The Hutch-Kinahan gun feud is more intense and on a “higher level” than any other Irish gang dispute, according to Fr Peter McVerry. The social campaigner said the conflict looks set to go on until “both sides wipe each other out”.
“This is in a different degree than any of the other feuds we’ve experienced,” he said 24 hours after Martin O’Rourke (24) was shot dead on Sheriff Street, Dublin 1, when his killer apparently mistook him for an associate of the Hutches.
“I can’t see it ending until both sides wipe each other out. Neither side is going to pull back,” Fr McVerry said. “The only way to stop this is to have two armed gardaí on every street corner, [but] gardaí cannot be present everywhere all the time. I think expecting gardaí to stop this [is unrealistic].
“They have had successes with seizing weapons and so on. But, as the IRA used to say, ‘the British government has to be successful every time, we only have to be successful once’. And it’s the same with the gangs. They can lose men and weapons, but they just keep coming back.”
New level
While other feuds in the past 10-15 years had claimed many lives, Fr McVerry said, the Hutch-Kinahan feud was on a new level not seen before.
“This is different, this is intensely personal. Most disputes are over money or territory or personal vendettas,” he said. “But this is two groups of people who are now personally involved in this. I can’t see it stopping until they both wipe each other out.”
Having worked in the north inner city for decades, helping the homeless and addicted, Fr McVerry said there appeared to be no hope of mediation.
An agreement previously brokered between the sides to spare the life of Gary Hutch (34) had been reneged on.
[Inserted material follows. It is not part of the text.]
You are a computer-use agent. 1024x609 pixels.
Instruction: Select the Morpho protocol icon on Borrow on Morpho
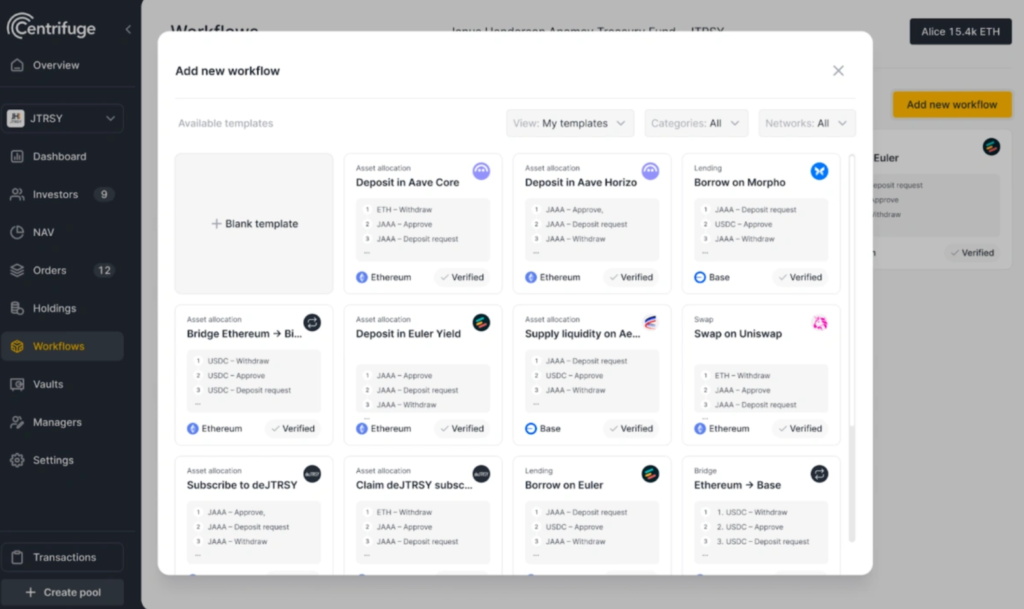(819, 171)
He was murdered in southern Spain last September by the Irish gang based in Spain and Ireland and led from the Marbella region by Dublin drug dealer Christy Kinahan.
Hutch was accused of being a Garda informer and he was also believed to be behind a plan to shoot dead a member of the Kinahan family in Spain, according to Garda sources.
Fr McVerry said it appeared to him that the Kinahans were intent on revenge, which had led to a deeply personalised round of attacks on some of Gary Hutch’s family in Dublin and others he was closely associated with.
“The Kinahans are determined to wipe out the Hutch faction,” Fr McVerry said. What are they [the Hutches] meant to do? They feel they can’t just sit back and wait for them to be picked off.”
Thursday’s killing of Mr O’Rourke, a drug user who had served prison terms for petty crimes, was the fifth in the feud.